--- SOURCE DOCUMENT Enclosed Below ---

PyTorch version: 1.3.1
Is debug build: No
CUDA used to build PyTorch: 10.1.243

OS: CentOS Linux release 7.7.1908 (Core)
GCC version: (GCC) 4.8.5 20150623 (Red Hat 4.8.5-39)
CMake version: version 2.8.12.2

Python version: 3.7
Is CUDA available: Yes
CUDA runtime version: 10.1.105
GPU models and configuration: GPU 0: Tesla V100-PCIE-32GB
Nvidia driver version: 418.87.01
cuDNN version: /opt/cuda-10.1/targets/x86_64-linux/lib/libcudnn.so.7.5.0

Versions of relevant libraries:
[pip] numpy==1.17.4
[pip] numpydoc==0.9.1
[pip] torch==1.3.1
[pip] torchvision==0.4.2
[conda] blas 1.0 mkl
[conda] mkl 2019.4 243
[conda] mkl-service 2.3.0 py37he904b0f_0
[conda] mkl_fft 1.0.15 py37ha843d7b_0
[conda] mkl_random 1.1.0 py37hd6b4f25_0
[conda] pytorch 1.3.1 py3.7_cuda10.1.243_cudnn7.6.3_0 pytorch
[conda] torchvision 0.4.2 py37_cu101 pytorch

cudnn.benchmark might yield non-deterministic issue, and I’ve apparently missed these calls in your original script.

--- End of Enclosed SOURCE DOCUMENT ---

- [EXERCISES]
1. Answer these from the PyTorch setup report:
(a) Which GPU model does it list?
(b) What numpy version is installed through pip?
(c) According to the final line, which setting might yield a non-deterministic issue?
2. Reproduce the PyTorch setup report word for word between "Versions of relevant" and "your original script.", inclusive.

--- INFORMATION SHOWN Enclosed Below ---

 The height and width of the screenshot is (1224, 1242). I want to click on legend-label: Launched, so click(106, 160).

--- End of Enclosed INFORMATION SHOWN ---
--- INFORMATION SHOWN Enclosed Below ---

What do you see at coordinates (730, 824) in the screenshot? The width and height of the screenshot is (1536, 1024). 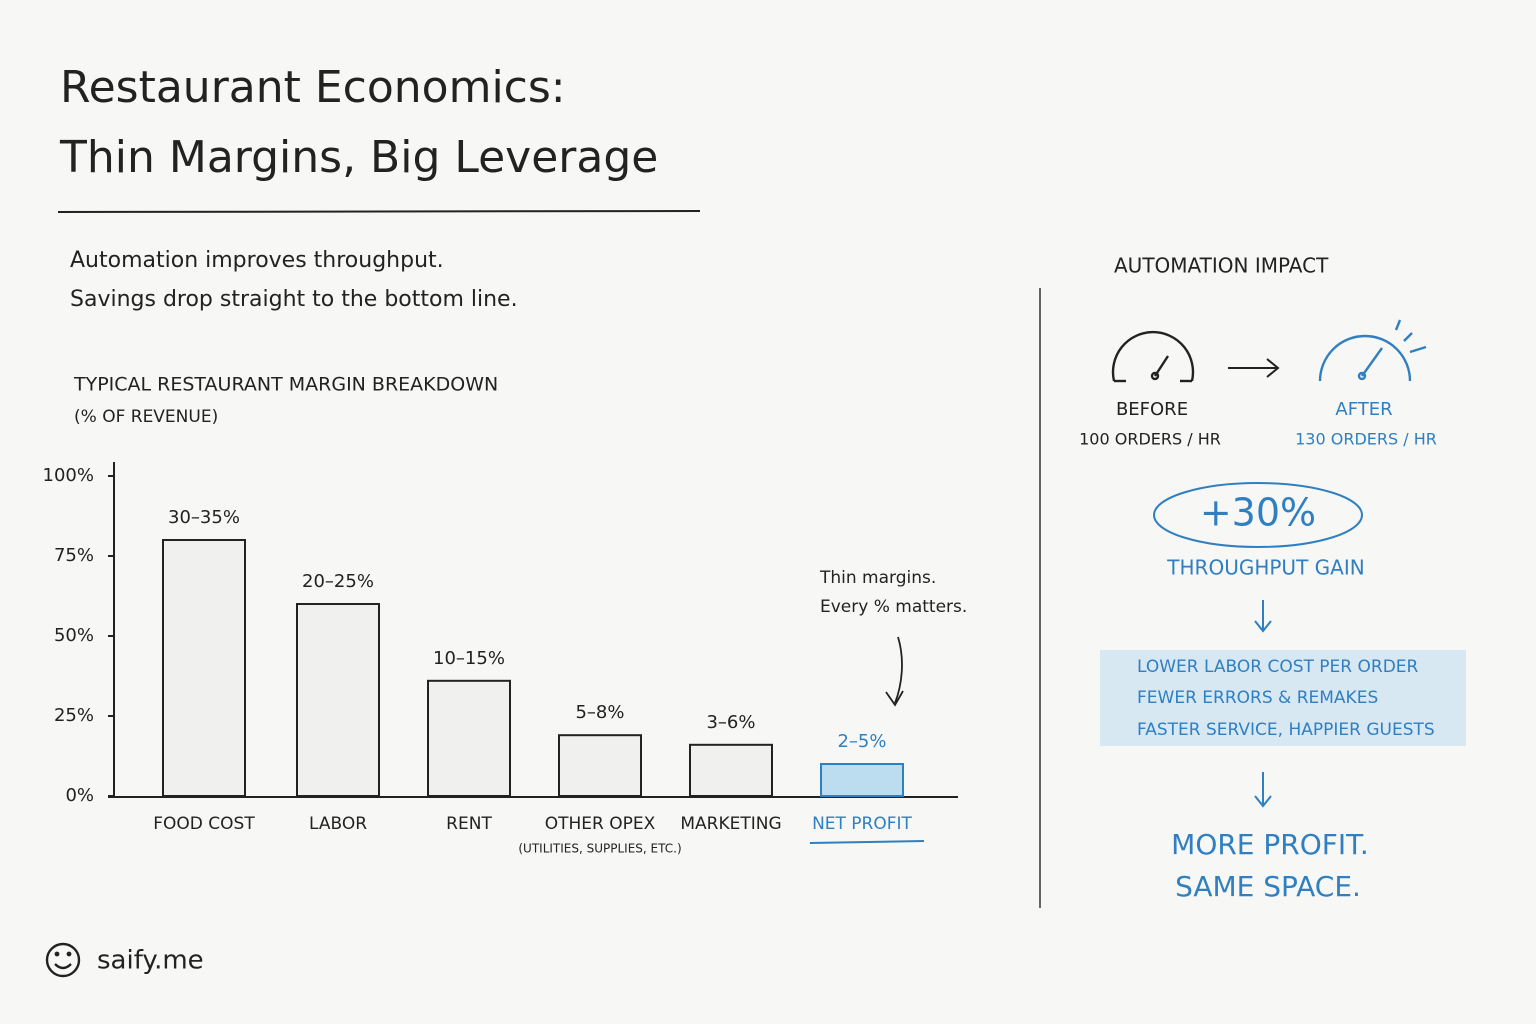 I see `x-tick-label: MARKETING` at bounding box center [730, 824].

--- End of Enclosed INFORMATION SHOWN ---

- [TASK-BY-TASK ANSWERS]
1.
(a) Tesla V100-PCIE-32GB
(b) 1.17.4
(c) cudnn.benchmark

2.
Versions of relevant libraries:
[pip] numpy==1.17.4
[pip] numpydoc==0.9.1
[pip] torch==1.3.1
[pip] torchvision==0.4.2
[conda] blas 1.0 mkl
[conda] mkl 2019.4 243
[conda] mkl-service 2.3.0 py37he904b0f_0
[conda] mkl_fft 1.0.15 py37ha843d7b_0
[conda] mkl_random 1.1.0 py37hd6b4f25_0
[conda] pytorch 1.3.1 py3.7_cuda10.1.243_cudnn7.6.3_0 pytorch
[conda] torchvision 0.4.2 py37_cu101 pytorch

cudnn.benchmark might yield non-deterministic issue, and I’ve apparently missed these calls in your original script.